Incidentally, Willis, if this IS your way of publicly stating you’re autistic, whether on-paper diagnosed or elsewise… congrats, if they’re something you’d appreciate? I know people have a wide spectrum of feelings on the subject, especially with formal diagnosis since it can open the door for some active discrimination in formal settings (bias against us as parents with adoption or custody hearings, struggles to get medical care while autistic and trans because how could we ACTUALLY know our own brains, perceived lower quality of life when talking about medical triage situations like organ donation or life support – and I urge anyone who wants to ask further questions THERE to Google ‘autism COVID deaths’ or something to that effect because I will NOT be doing that explanation tonight – point being, there are issues even beyond the standard assumed autism/‘weird’ discrimination,) but I also know you’ve been at least somewhat publicly identifying it on Twitter and such for a while now, so inasmuch as it’s a ‘figuring out your own identity and being public about it,’ that can be anxiety-provoking and I appreciate it being stated in the text of your work. This is rambling. Whatever.
Regalli
… The spectrum pun in that last paragraph was not intentional. I so firmly claim ‘autistic’ as my identifier and have for years that I barely even THINK of the spectrum part anymore.
Kazuma Taichi
Unintentional and yet also perfectly applied puns seems to be a symptom of being on the spectrum too, I think
autogatos
*slides in* EDSer with MCAS and POTS here!
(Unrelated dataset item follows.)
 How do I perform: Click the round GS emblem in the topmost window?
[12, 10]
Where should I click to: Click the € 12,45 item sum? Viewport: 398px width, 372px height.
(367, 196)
And yup this is spot on. Studies have shown both Autism and ADHD occur at high rates in people with EDS (and perhaps related conditions). I just got diagnosed with ADHD myself (which seems to have a decent amount of symptom overlap with Autism as well, curiously enough).
Regalli
Technically I’m in a ‘we can’t diagnose it as hEDS because you don’t have the classic-type skin elasticity that distinguishes from HSD and any family member who COULD show a family history of hypermobility never got diagnosed before they developed arthritis even though there clearly IS familial hypermobility’ gray zone but hey, extremely similar hats. Internet gesture of solidarity.
autogatos
Oof I’m sorry. Tbh that seems so much like it just depends on the doctor. I don’t have extreme skin elasticity either and my dr told me not all hEDS patients do (I have basically every other symptom including doughy skin texture, bruising, dislocations, easily tearing skin, etc) so he said the stretchy skin wasn’t necessary for dx. Some drs are still following outdated views though and thinking it’s mandatory for dx. :/
Regalli
My doctor is actually quite good – she does think it’s EDS, just ‘yeah we can’t prove it until and unless they isolate that gene, and the diagnostic criteria are really specific now to the point they almost certainly have a few edge cases on either side in the wrong category, so we’re writing down HSD and treatment wouldn’t differ all that much anyway but you clearly have a connective tissue disorder.’ (I then got tested for other types.) I just like being specific and from what we can tell the connective tissue disorder may be ‘my immune system is attacking my collagen.’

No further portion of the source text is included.